Rembulan ini sepertinya memang butuh kaca besar untuk bercermin dan tahu siapa yang seralah dan tamak di sini.

"Hak apa, Rembulan? Seorang anak yang lahir di luar pernikahan sah tidak berhak menuntut harta apapun dari Ayahnya!" Cemoohku dengan begitu tenang, kontras dengannya yang kini menjulang tinggi penuh kemarahan karena aku baru saja menyinggung status anak yang dia banggakan dan membuatnya merasa menang dariku. "Tanya suami kita jika kamu mau tahu penjelasannya, lagi pula harta apa yang kamu tuntut dari Mas Barra, walau judul berkasnya pemindahan aset, semua harta yang aku minta adalah milikku, aku mengatasnamakan saat pembelian karena aku menghargai suamiku, jika aku meminta tabungan, deposito, dan juga giro yang Mas Barra miliki, itu wajar Rembulan karena lima tahun tidak sekali pun aku meminta hak lahirku atas nafkah dari Mas Barra! Kamu tidak percaya dengan apa yang aku katakan, tanya pada suami kita!"

Rembulan tercengang, benar-benar ternganga tidak menyangka mendengar semua fakta yang aku beberkan tanpa ada satu orang pun Prawiranegara di ruangan ini yang membantah.
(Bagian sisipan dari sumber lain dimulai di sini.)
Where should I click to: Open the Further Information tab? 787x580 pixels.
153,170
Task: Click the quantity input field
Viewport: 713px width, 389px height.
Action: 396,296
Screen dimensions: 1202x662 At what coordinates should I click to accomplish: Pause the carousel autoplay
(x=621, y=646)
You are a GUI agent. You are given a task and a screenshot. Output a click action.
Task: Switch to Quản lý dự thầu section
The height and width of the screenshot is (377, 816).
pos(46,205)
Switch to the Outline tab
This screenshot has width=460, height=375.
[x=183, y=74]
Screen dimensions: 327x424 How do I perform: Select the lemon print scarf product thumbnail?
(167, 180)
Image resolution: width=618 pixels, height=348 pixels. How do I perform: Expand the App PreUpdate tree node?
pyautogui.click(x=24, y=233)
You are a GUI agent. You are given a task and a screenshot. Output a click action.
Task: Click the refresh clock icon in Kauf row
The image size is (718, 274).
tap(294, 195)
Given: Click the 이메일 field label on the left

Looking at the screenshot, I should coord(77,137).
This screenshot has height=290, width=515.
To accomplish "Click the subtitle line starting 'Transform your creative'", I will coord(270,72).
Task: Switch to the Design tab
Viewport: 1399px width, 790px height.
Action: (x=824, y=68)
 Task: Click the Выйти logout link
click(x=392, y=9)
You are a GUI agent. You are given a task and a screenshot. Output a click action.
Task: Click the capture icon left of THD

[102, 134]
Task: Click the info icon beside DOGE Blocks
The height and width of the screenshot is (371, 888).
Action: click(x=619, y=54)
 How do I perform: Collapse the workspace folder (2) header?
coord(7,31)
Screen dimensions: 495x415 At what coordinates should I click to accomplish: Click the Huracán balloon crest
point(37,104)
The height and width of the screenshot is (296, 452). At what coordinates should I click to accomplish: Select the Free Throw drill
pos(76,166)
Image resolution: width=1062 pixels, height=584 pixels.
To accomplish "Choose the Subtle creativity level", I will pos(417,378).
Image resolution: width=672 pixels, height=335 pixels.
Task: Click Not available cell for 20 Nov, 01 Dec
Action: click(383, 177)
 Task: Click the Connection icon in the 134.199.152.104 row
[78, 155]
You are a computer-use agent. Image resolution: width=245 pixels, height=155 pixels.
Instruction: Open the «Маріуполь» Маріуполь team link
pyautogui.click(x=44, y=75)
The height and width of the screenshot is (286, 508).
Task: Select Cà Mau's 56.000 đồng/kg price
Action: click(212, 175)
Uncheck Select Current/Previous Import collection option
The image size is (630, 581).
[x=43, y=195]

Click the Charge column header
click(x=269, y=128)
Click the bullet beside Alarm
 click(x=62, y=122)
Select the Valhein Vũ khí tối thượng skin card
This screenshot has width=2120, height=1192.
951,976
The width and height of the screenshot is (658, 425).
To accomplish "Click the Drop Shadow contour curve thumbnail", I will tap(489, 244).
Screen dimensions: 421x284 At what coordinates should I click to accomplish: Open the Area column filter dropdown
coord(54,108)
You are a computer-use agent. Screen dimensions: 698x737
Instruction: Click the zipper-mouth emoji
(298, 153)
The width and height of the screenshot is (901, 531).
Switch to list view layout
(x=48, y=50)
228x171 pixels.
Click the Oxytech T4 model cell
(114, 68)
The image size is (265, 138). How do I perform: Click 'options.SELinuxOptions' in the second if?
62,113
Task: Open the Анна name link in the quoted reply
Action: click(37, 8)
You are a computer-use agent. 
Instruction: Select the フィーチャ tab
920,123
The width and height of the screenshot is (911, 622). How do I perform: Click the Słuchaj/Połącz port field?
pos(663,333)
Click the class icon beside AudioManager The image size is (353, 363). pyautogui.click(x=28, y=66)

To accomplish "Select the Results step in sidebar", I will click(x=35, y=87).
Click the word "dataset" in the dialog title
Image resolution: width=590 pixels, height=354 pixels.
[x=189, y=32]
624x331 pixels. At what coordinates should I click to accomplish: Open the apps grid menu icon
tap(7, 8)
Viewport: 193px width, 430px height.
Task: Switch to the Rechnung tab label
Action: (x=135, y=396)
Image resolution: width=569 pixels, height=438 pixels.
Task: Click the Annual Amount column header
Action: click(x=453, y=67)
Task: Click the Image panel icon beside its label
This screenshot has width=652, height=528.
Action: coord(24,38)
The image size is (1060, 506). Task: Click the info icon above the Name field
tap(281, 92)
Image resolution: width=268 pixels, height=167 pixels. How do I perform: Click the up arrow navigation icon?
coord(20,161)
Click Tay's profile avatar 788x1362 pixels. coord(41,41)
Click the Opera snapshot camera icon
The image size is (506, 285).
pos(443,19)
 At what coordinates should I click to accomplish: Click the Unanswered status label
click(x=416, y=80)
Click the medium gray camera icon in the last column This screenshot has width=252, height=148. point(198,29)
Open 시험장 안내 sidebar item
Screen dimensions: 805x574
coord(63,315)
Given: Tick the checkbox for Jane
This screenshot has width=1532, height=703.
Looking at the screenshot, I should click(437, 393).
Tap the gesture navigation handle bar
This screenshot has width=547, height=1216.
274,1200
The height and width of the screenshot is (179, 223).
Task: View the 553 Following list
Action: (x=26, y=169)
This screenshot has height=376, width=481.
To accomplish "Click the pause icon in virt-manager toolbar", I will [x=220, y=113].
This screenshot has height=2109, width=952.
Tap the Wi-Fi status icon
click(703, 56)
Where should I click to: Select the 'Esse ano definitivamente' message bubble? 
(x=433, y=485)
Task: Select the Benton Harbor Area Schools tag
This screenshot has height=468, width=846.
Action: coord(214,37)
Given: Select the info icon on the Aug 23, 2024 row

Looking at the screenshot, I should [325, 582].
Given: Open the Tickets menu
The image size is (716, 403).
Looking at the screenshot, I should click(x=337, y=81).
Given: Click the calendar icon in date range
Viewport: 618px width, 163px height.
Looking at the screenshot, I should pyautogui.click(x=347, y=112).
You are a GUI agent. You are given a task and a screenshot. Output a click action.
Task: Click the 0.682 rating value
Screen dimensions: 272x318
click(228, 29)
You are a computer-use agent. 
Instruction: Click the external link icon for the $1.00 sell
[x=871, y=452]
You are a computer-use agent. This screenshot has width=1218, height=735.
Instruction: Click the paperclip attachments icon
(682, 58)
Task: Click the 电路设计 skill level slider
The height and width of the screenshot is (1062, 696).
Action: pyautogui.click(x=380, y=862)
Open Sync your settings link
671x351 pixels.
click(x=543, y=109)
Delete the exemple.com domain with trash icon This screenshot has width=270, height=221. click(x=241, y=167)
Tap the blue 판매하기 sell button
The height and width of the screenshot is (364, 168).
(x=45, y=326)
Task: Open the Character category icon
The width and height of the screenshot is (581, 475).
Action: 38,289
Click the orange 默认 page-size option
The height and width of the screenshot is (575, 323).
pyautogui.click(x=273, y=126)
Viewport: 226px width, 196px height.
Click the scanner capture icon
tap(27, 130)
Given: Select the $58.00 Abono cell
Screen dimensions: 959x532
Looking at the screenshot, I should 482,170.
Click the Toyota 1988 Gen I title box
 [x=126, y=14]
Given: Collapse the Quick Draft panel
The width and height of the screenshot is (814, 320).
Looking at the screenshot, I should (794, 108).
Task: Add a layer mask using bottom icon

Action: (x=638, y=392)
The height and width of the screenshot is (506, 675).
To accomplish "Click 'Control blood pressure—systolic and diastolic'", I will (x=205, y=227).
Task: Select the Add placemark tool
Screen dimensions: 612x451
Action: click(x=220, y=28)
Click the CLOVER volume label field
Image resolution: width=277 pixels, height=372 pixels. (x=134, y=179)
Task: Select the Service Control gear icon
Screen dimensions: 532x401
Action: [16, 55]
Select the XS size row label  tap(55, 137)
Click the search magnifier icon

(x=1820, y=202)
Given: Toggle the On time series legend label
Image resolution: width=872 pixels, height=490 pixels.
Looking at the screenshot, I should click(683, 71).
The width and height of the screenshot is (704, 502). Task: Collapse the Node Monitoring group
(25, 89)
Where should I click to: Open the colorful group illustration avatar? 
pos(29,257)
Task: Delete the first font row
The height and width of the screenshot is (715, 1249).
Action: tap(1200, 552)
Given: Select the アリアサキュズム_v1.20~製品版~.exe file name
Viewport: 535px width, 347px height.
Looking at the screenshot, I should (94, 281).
"Aku sudah bilang kan tadi beberapa saat lalu, sebagai istri itu harus siap menemani suami bahkan di saat terjatuh sekali pun. Sekarang kamu mau Mas Barra, kan? Ya itu Mas Barra yang sesungguhnya, dengan gaji bulanan yang bisa kamu hitung sendiri berapa, aku sudah menemaninya menjadi seorang Raja selama lima tahun ini, dan sekarang giliranmu, Rembulan."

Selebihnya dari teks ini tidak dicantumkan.